SALT LAKE CITY — Seven years ago, Brian Bench, who taught at Fortis College, became caught up in a tragedy when one of his students committed a horrendous act.
On the day that the student fatally shot his girlfriend, Bench was the last person to see the student's girlfriend alive. And he experienced a trauma that would cost him everything.
"I kind of found out that they had a toxic relationship, tried to get her help, tried to get her out of it. Couldn't do enough, fast enough. I took it hard, took it like I could've done more to help her. Took all that blame and shame and guilt," Bench said.
He testified in the student's trial, and though he didn't see the shooting itself, Bench says he was close enough to the situation that he suffered PTSD and turned to drugs to help with the pain.
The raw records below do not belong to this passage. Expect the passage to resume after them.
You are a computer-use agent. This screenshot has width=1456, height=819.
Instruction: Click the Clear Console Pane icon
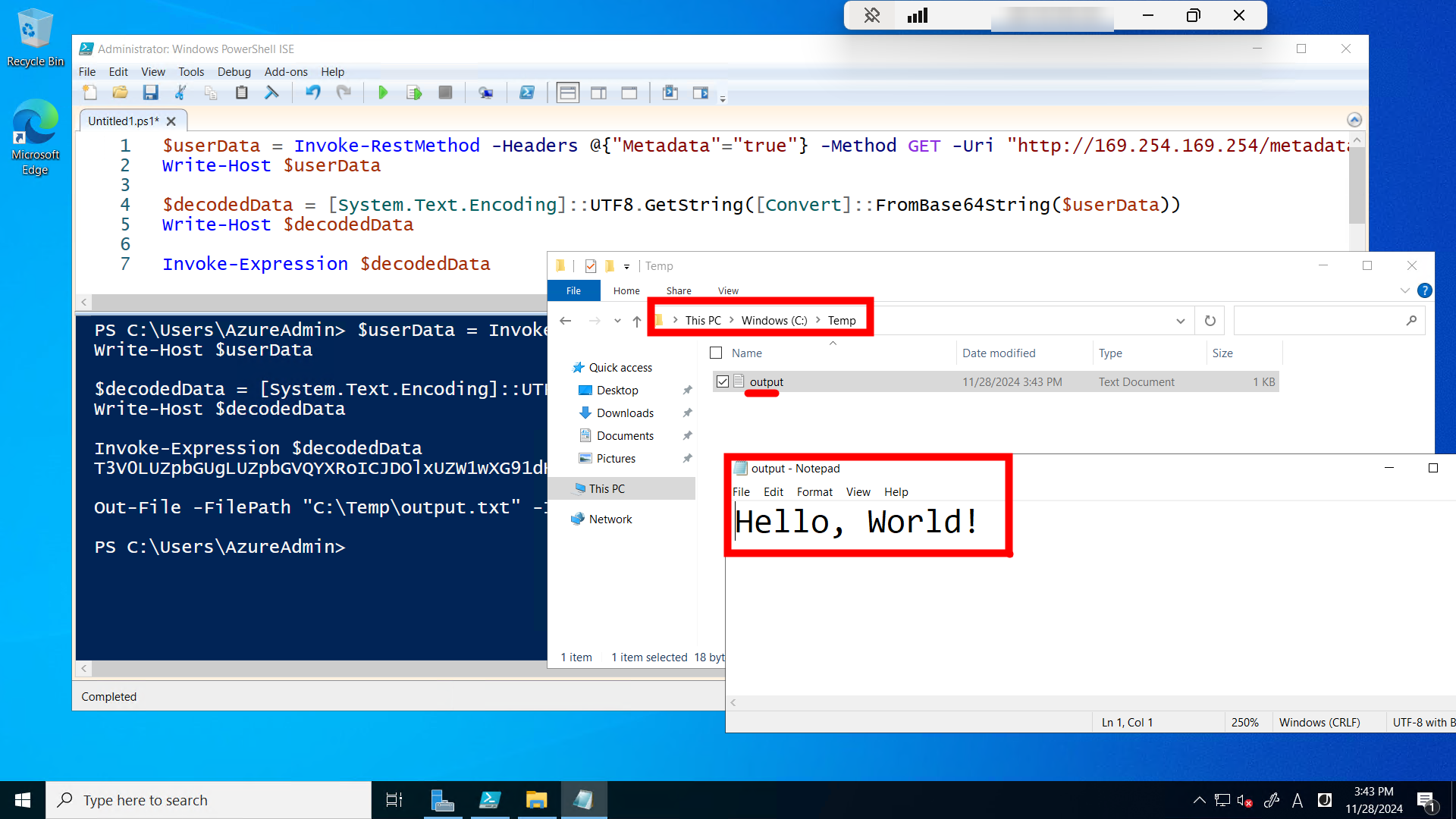(271, 93)
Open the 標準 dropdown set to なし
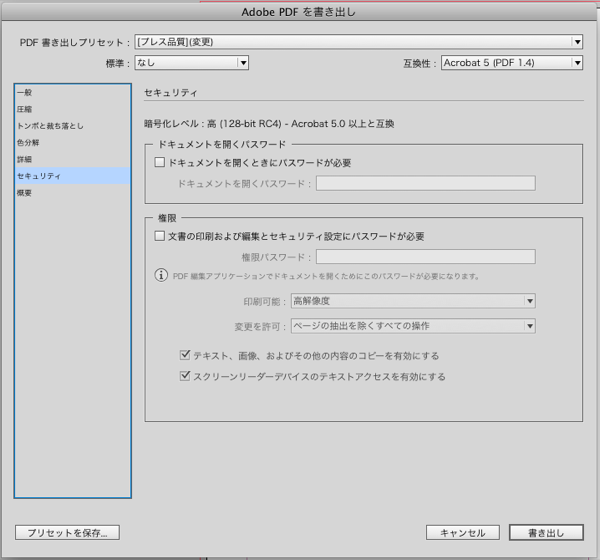The width and height of the screenshot is (600, 560). [191, 63]
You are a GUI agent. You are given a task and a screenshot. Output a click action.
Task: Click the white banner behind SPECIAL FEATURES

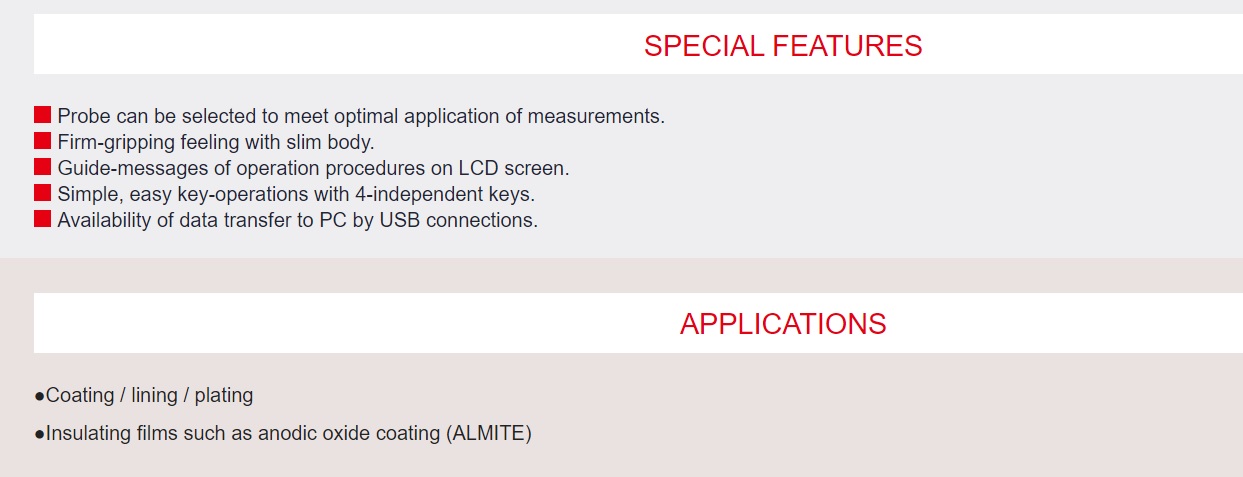[638, 44]
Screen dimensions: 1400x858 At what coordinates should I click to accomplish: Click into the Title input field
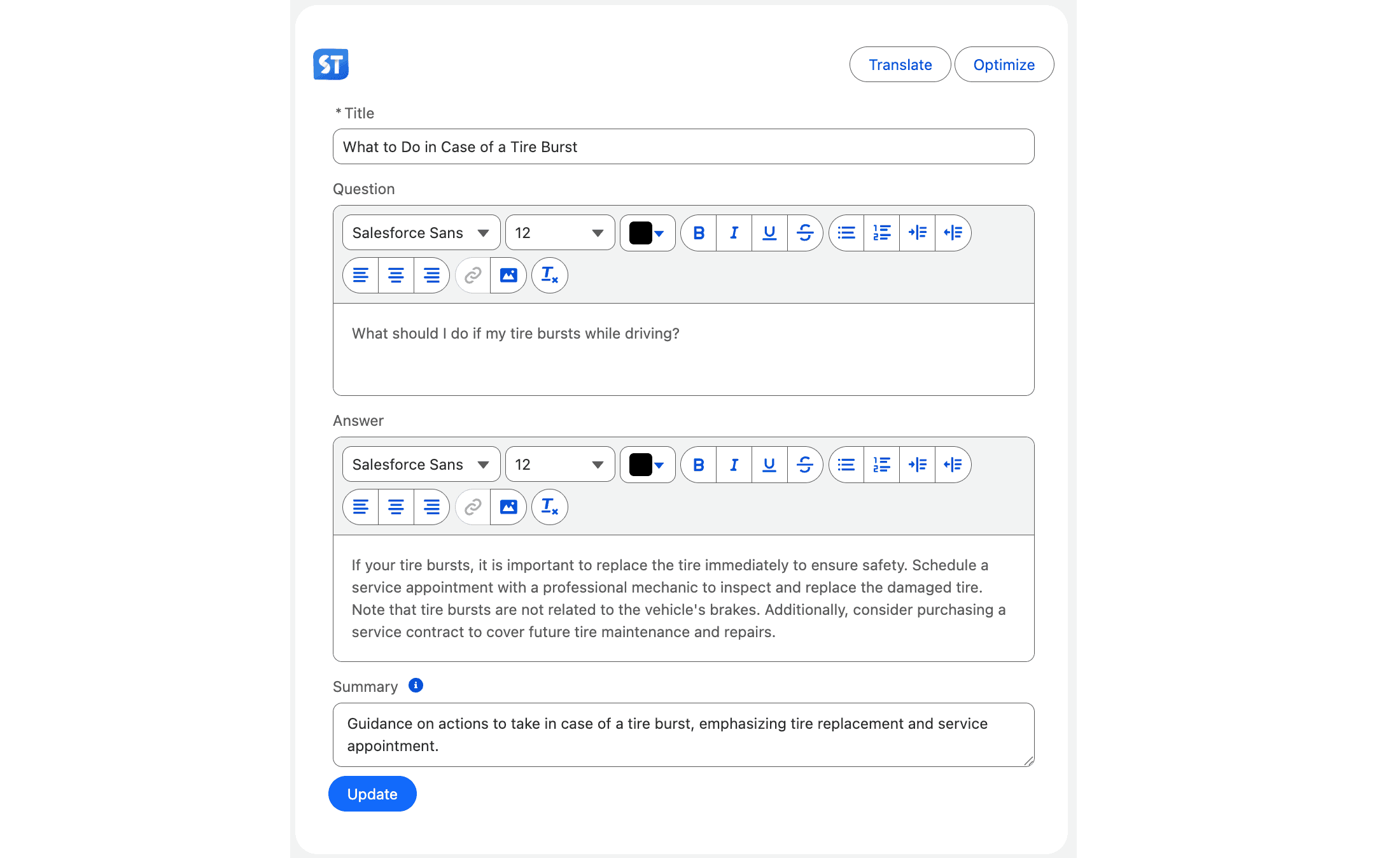point(683,147)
"That's the funny thing about addiction, is the reasons why you start using. Then it turns into an addiction, the lifestyle of dependency. It takes everything away. Lost my home, lost relationships, lost touch with my family," Bench told the Deseret News as he and hundreds of others walked around the state Capitol building Wednesday evening to remember those who have lost their lives to mental illness or addiction.
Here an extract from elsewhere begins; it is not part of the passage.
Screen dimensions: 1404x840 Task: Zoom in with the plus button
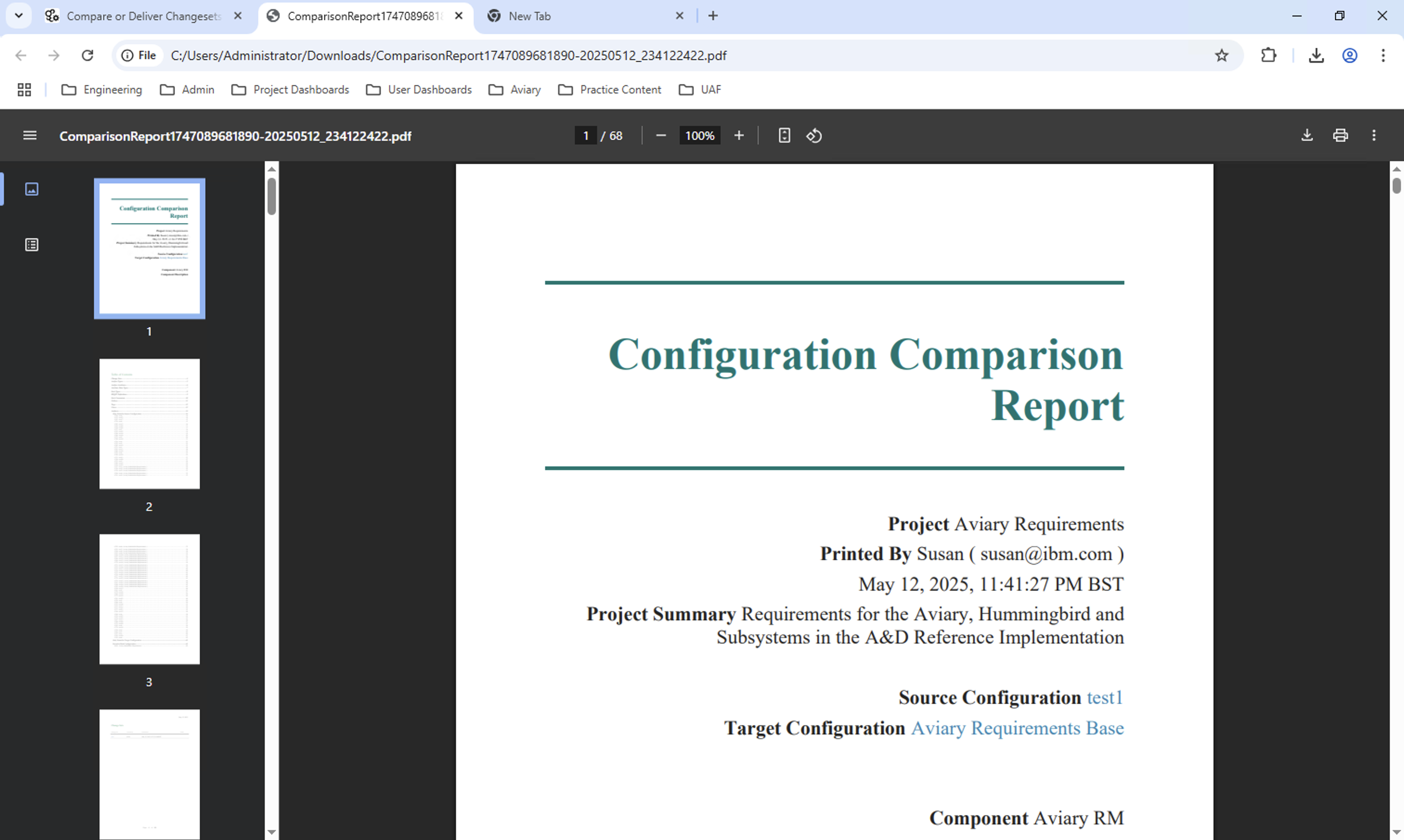point(739,136)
The attendees gathered for the 11th annual Rally for Recovery, hosted by Utah Support Advocates for Recovery Awareness, meant as a celebration for those who are overcoming their addictions.
Mary Jo McMillen, executive director of Utah Support Advocates for Recovery Awareness, promised Wednesday, "I know they fight for recovery, for their own recovery, for other's recovery, and we're not gonna forget them. We won't forget them."
"This is an illness that so many people face. We have no more stigma left in us. We're gonna love these people, whether they're fighting for their life or their long-term recovery," McMillen said.
Nathan Sorenson's addiction to heroin started at age 16.
"It just kinda took over. I was just chasing that for four years, and because of that, I was homeless, couldn't hold down a job, so I couldn't keep a roof over my head or food in my belly. And then, I also have children, and so I wasn't able to be there for them," said Sorenson, 21.
Like Bench, he is now in a residential treatment program and looking ahead with hope for the future. "And so I'm kind of just beginning my story, really," Sorenson said.
He said he wants people to understand that addiction doesn't only affect addicts but those close to them as well.
"It's extremely sad. I've been through a lot because of it, and I've put a lot of people through a lot because of it. … And now my job is just to do better, but also to make right what I've wronged," Sorenson explained.
Of addiction, Bench said he wants people to understand "just not to give up on people who are struggling with this, and to try to change their perception about the stigma of it all. It's huge," he said.
"But there are some really … brilliant people. They're talented people. And for some reason or another, just for a coping mechanism, they chose to go to drugs." But those who are ready to overcome it, "we just want our lives back," Bench said.
During the rally, advocates, recovering addicts and legislators offered their support for those going through similar difficulties. Many speakers also celebrated the partialMedicaid expansion in Utah that will go into effect in April.
Rep. Ray Ward, R-Bountiful, said, "This plan that we've made for Medicaid … this is the moment that we change in Utah from thinking about this and saying, 'Well, do you fit in a category that we think deserves to have coverage or not? … And now we have a plan for everyone to have coverage. It may still not be perfect, but the way we think about it from here on out will be different."